Shares of Sprint jumped nearly 11% this morning after the carrier posted its first quarterly profit in three years and added 88,000 net postpaid subscribers. But the carrier shed very little light on prospects for a potential tie-up with another major player.

Verizon, AT&T and T-Mobile all posted generally strong quarters last week, and some investors feared those gains may have come at the expense of the nation’s smallest wireless carrier, which was the last to report. But Sprint’s results were largely in line, with most financials beating analysts’ expectations while subscriber growth fell a bit shy of consensus estimates.

While its figures may not have been spectacular, they clearly helped to calm investors’ nerves—a feat the carrier failed to achieve in its prior quarter.

Net income came in at $206 million, marking a significant improvement over the $302 million net loss it posted during the same period a year ago.

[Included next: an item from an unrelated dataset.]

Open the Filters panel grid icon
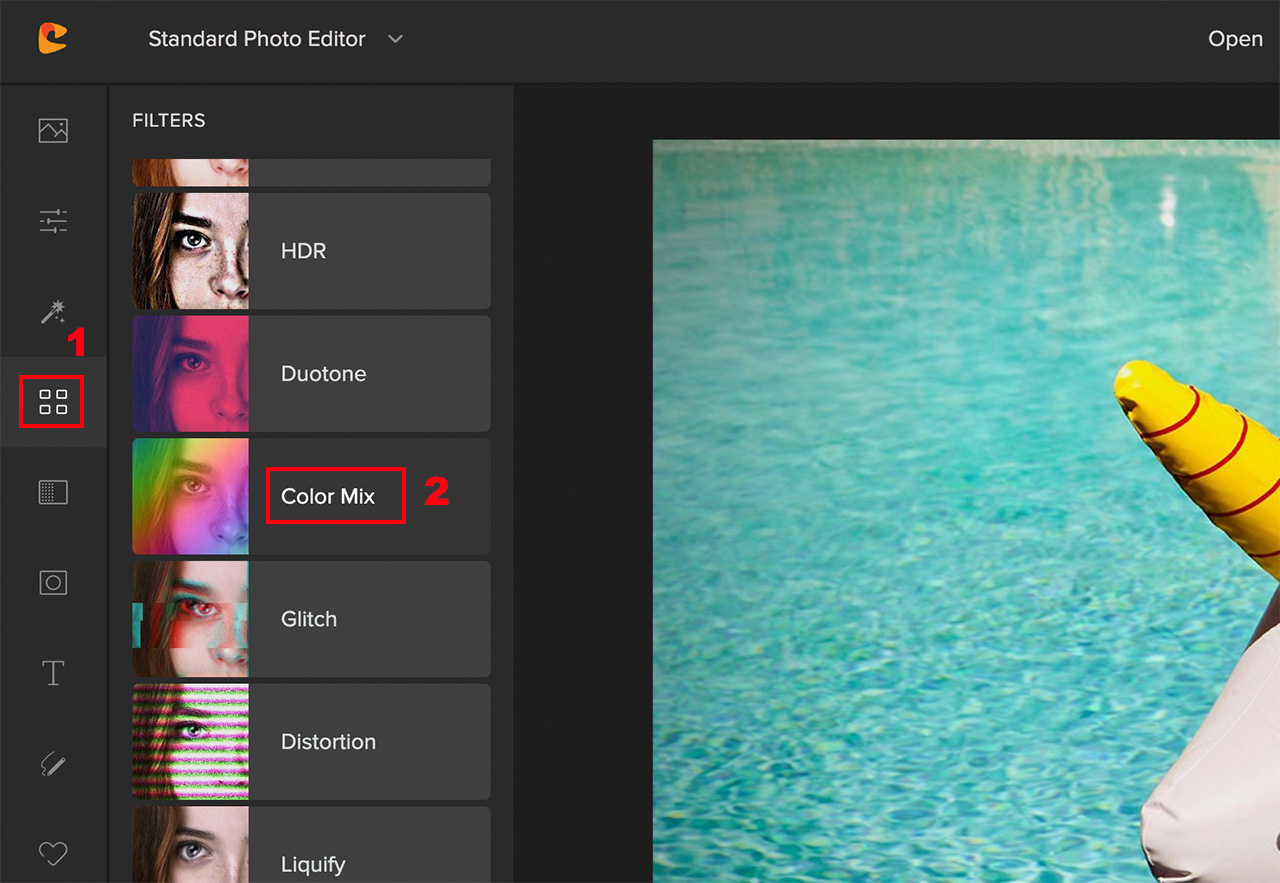 click(52, 401)
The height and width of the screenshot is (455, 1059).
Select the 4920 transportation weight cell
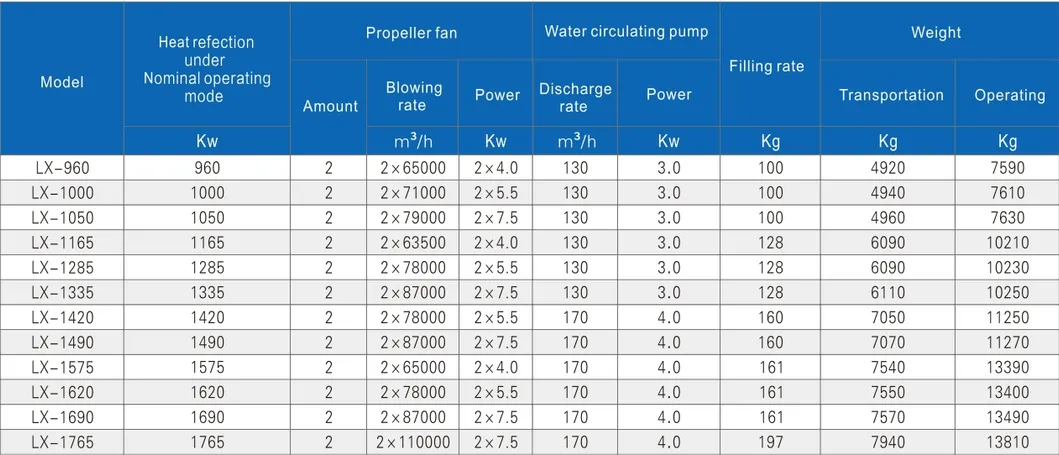tap(889, 167)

CEO Marcelo Claure credited the company’s ongoing cost-cutting initiatives, which have seen Sprint slash spending by nearly $4 billion over the last nine quarters.

“Sprint reached an important milestone this quarter by returning to profitability for the first time in three  years,” Claure said in the earnings release. “This represents the progress of a turnaround journey that has delivered improvements in postpaid phone and prepaid customer growth, a return to top-line growth and a significantly transformed cost structure.”

Here’s a closer look at some other key metrics from Sprint’s quarterly earnings report.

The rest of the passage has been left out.